Back to my old normal description: Going to the office was
usually included some form of to-go coffee or breakfast snack. This aspect has also
dramatically changed. Fast and convenience food companies seem to be adjusting
quickly to the new normal scenario. McDonald's did simplify their all-day
breakfast menu. Starbucks seems to be doing pretty well in the suburbs. When I
drive by one, there is almost always a huge line of cars at their window. However,
their huge commuter stores in larger city centers have definitely suffered. It
appears that many people working from home find comfort in hopping in their cars
for a quick break to grab a coffee—perhaps in the long run, Starbucks will come
out ahead, who can say?
Back to my description, and the title: The Office. This is
where I really think we are going to see major change. One of the noticeable
themes in many earning releases lately is an intent to decrease physical
footprints. The large office buildings in the most metropolitan areas have got
to be feeling a little (or maybe very) nervous. These buildings are not
inexpensive to own and operate.
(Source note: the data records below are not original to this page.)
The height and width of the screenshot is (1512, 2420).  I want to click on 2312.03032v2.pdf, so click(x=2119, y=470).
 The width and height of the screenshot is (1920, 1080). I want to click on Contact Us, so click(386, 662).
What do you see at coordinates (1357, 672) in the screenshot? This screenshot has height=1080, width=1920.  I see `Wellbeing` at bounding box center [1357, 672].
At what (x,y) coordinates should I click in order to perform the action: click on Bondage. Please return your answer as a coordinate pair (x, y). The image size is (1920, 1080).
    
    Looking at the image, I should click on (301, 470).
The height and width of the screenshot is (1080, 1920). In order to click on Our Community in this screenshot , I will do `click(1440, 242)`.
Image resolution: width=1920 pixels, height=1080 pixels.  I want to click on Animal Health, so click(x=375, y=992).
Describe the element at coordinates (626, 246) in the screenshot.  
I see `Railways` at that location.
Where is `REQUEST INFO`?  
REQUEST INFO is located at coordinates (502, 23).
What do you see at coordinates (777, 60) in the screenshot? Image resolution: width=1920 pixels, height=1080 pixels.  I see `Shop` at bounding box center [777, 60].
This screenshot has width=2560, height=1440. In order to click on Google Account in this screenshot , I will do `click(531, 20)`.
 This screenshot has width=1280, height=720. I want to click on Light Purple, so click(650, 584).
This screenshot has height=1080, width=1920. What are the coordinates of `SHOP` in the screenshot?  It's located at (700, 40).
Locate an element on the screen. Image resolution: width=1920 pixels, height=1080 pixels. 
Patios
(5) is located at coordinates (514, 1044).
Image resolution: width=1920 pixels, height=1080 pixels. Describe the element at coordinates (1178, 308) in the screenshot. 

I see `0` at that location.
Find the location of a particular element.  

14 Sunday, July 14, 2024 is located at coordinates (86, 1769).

The electricity expense alone has got to be
huge. Don't forget security or maintenance either. Not cheap. If many or most
of your tenants suddenly want to decrease their footprints, you are suddenly
facing a very troubling picture. Many banks have echoed this sentiment, suggesting
they want to decrease the number of their physical branches, which may align
with customers' new reluctance to bank in person. There is also evidence that residential
renters are leaving the city centers. Given the pandemic, no night life, and limited
dining, the appeal of living in a big city may be decreasing right now. It's a
real shame, because many of these cities have made so much progress over the
last 10-15 years. Young people were flocking to downtown areas. At the very
least, this renewal has hit the pause button.
I'll end on a slightly more positive note. In my heart, I
believe that some form of vaccine or treatment will soon be found. I read an
interesting article on a form of testing whereby one can take a quick, at-home
test every day. It's basically a saliva test costing $1-2 per day. The
suggestion was that students could take this test every morning before school
and either attend or stay home based on the result. Even with the decreased
accuracy compared to nasal swabs, I understand that the models show that the risk
of widespread infections from open schools would go way down under this
protocol. There are also several promising clinical trials underway for a
vaccine. There are many, many extremely smart people working on a wide range of
solutions, so let's keep our fingers crossed. While I know I am not smart
enough to understand all of the science involved, I get enough of out of the
reports to be hopeful.
By the way, if you need a little chuckle, here
is the Jell-O scene I referenced at the beginning of the post.
Final, final thought: Given the chance to go watch a live
baseball game at Wrigley this week, would I take the chance? Yes, yes, I would.